Class StripNormalizer
Normalizes text by removing leading and/or trailing whitespace characters.
Implements
Inherited Members
Namespace: Unity.InferenceEngine.Tokenization.Normalizers
Assembly: Unity.InferenceEngine.Tokenization.dll
Syntax
public class StripNormalizer : INormalizer
Remarks
This normalizer strips whitespace from the beginning and/or end of a substring based on the configured options. Whitespace is determined using IsWhiteSpace(char), which includes spaces, tabs, newlines, carriage returns, and other Unicode whitespace characters.
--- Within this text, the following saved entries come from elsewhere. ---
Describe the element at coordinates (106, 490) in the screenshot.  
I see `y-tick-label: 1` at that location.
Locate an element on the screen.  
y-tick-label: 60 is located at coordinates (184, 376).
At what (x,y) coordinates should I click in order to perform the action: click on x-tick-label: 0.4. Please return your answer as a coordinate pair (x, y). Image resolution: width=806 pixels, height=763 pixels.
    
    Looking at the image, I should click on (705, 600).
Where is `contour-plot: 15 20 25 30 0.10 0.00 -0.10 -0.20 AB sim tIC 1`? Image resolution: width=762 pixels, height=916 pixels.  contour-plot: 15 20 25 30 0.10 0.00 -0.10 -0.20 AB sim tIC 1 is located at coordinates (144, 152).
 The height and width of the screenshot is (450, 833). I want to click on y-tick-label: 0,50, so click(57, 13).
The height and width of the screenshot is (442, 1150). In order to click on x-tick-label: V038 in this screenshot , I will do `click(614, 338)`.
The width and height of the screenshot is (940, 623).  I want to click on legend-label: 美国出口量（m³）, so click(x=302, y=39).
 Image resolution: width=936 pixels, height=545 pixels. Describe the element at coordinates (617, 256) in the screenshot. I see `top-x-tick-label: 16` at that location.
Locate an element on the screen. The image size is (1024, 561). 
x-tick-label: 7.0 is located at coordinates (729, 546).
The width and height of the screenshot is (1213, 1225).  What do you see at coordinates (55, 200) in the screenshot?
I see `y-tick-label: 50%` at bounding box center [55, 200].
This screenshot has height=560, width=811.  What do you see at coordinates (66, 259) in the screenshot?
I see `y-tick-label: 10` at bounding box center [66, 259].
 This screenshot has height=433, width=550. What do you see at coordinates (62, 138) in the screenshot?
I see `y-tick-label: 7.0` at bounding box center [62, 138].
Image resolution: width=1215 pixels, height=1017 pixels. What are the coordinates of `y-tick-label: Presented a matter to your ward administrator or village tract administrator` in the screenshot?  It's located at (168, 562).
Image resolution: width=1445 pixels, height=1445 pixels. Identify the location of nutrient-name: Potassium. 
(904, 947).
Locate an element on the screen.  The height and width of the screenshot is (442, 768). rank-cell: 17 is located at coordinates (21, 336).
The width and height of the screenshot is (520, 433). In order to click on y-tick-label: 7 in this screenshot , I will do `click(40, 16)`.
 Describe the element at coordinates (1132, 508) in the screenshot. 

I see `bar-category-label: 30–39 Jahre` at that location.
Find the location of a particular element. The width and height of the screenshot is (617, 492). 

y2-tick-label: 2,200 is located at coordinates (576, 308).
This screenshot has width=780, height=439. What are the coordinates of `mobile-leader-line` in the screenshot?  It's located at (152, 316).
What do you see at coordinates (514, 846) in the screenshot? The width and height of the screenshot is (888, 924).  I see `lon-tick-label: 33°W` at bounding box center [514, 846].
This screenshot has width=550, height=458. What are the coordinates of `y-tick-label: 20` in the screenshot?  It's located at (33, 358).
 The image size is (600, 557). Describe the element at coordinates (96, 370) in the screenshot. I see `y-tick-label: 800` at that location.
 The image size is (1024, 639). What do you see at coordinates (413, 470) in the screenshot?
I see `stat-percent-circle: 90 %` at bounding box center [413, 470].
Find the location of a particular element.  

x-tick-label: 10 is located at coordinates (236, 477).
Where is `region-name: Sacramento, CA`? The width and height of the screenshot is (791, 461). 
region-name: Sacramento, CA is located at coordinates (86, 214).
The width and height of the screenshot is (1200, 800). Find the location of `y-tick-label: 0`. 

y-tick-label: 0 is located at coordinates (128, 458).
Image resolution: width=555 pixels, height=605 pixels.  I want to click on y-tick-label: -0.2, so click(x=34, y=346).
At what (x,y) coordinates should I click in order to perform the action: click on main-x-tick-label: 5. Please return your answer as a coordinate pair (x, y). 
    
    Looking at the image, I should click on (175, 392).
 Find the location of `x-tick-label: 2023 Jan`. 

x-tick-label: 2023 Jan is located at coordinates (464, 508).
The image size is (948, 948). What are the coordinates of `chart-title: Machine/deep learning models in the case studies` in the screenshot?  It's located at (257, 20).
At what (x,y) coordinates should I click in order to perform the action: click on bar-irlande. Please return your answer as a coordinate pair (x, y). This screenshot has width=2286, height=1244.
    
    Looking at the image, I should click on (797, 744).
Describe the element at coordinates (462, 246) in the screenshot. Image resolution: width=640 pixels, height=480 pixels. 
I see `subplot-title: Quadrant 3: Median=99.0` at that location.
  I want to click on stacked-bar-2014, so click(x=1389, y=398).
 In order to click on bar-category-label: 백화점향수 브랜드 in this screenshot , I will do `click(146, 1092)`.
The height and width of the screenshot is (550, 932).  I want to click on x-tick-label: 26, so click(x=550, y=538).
Whitespace within the content (between non-whitespace characters) is preserved.
Examples
// Strip both sides (default)
var normalizer = new StripNormalizer();
var result = normalizer.Normalize(new SubString(" hello "));
// result: "hello"
// Strip left only
var leftNormalizer = new StripNormalizer(left: true, right: false);
var result = leftNormalizer.Normalize(new SubString(" hello "));
// result: "hello "
// Strip right only
var rightNormalizer = new StripNormalizer(left: false, right: true);
var result = rightNormalizer.Normalize(new SubString(" hello "));
// result: " hello"
Constructors
StripNormalizer(bool, bool)
Initializes a new instance of the StripNormalizer class.
Declaration
public StripNormalizer(bool left = true, bool right = true)
Parameters
| Type | Name | Description |
|---|---|---|
| bool | left | If |
| bool | right | If |
Remarks
Setting both parameters to false will result in no normalization being performed.
Methods
Normalize(SubString)
Applies transformations to the input string before pre-tokenization.
Declaration
public SubString Normalize(SubString input)
Parameters
| Type | Name | Description |
|---|---|---|
| SubString | input | The string to transform. |
Returns
| Type | Description |
|---|---|
| SubString | The resulting string. |